DNR Hosts Presentation on the Real History of Thanksgiving

Published

Entertainment and education were on the menu — along with a tasty Thanksgiving-style feast — as Band members gathered at Nay Ah Shing High School November 13 for an event sponsored by the Department of Natural Resources.

The evening kicked off with stand-up comedy routines by Rob Fairbanks (the Rez Reporter) and Jon Roberts, who shared their unique and funny insights into reservation life.

After dinner, District I community member Robert DesJar- lait shared his experience growing up in the Twin Cities and traveling to Red Lake to spend Thanksgiving at his grandmother's house.

Robert DesJarlait

"When I think of Thanksgiving, I think of those memories," said Robert. "I look at it as a time when you get together with your family and community and share a feast. We don't pray like Christians, but we make a spirit plate and give that to our relatives who have passed on. Thanksgiving is nothing new to us. Even before the invaders came, we did this. We had feasts in the spring, feasts in the fall. It's been said we should have Thanksgiving every day, and a lot of us do. We get up and put our tobacco down and thank the Creator for another day."

Robert also spoke of his 36 years of sobriety and his debt of gratitude to Herb Sam, the Mille Lacs Band Elder who passed away recently and gave Robert his Anishinaabe name.

DNR Commissioner Bradley Harrington thanked Robert and introduced Brenda Child, an Anishinaabe history professor at the University of Minnesota, who told the true story of the Wampanoag Indians. She said they really did help out the Pilgrims and shared a feast with them in 1621 (after the Pilgrims raided their food caches).

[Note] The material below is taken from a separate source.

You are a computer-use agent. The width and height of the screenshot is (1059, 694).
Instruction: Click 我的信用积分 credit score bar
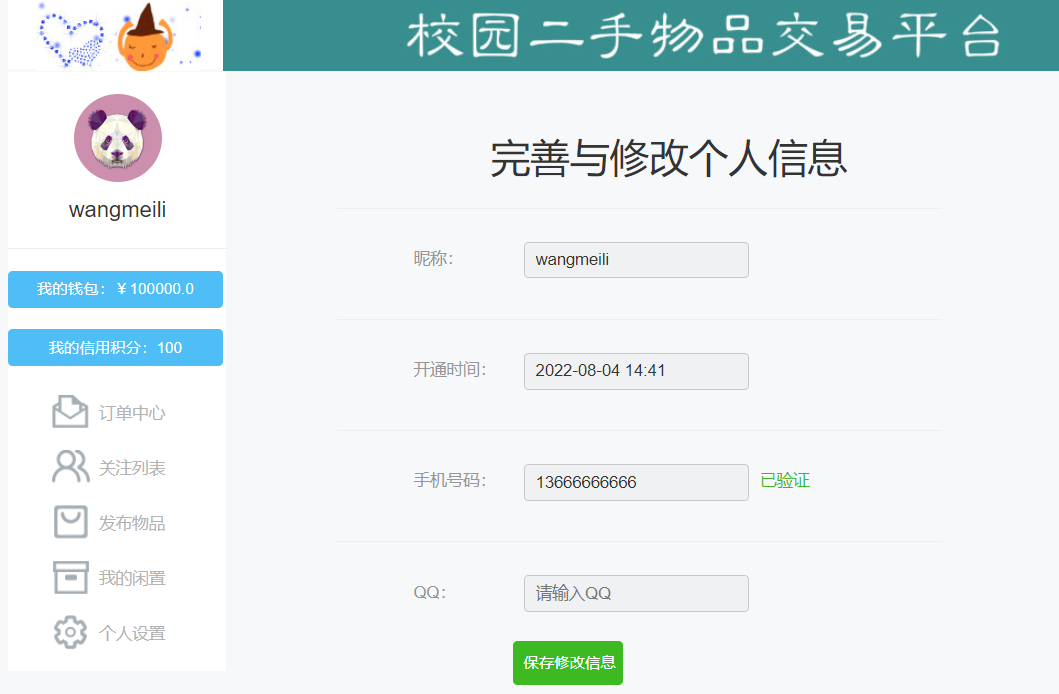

The Pilgrims found the land relatively uninhabited, Brenda said, because epidemics caused by contact with Europeans had already decimated the Indian population on the Atlantic Coast before the arrival of the Pilgrims.

Instead of a "virgin wilderness," North and South America had been heavily populated until those epidemics.

Brenda Child

Brenda also told of the war against Massasoit and the Wampanoag that came later, and how the Pilgrims gave credit to their God for "a speedy victory" — which involved the massacre of women, children, and Elders.

Brenda explained that Thanksgiving was not celebrated until 200 years later, when it was made a holiday during the Civil War. "Holidays serve a political purpose by telling us stories about the past," she said. "During the Civil War, politicians declared the official holiday, trying to bring people together."

Like Robert, Brenda also found a positive theme in the real story of Thanksgiving: "The Wampanoag people have survived. They still exist. We have to rethink and reconsider what we read in our textbooks, but it is an incredible story of survival."

Above: Rob Fairbanks (The Rez Reporter) and Jon Roberts.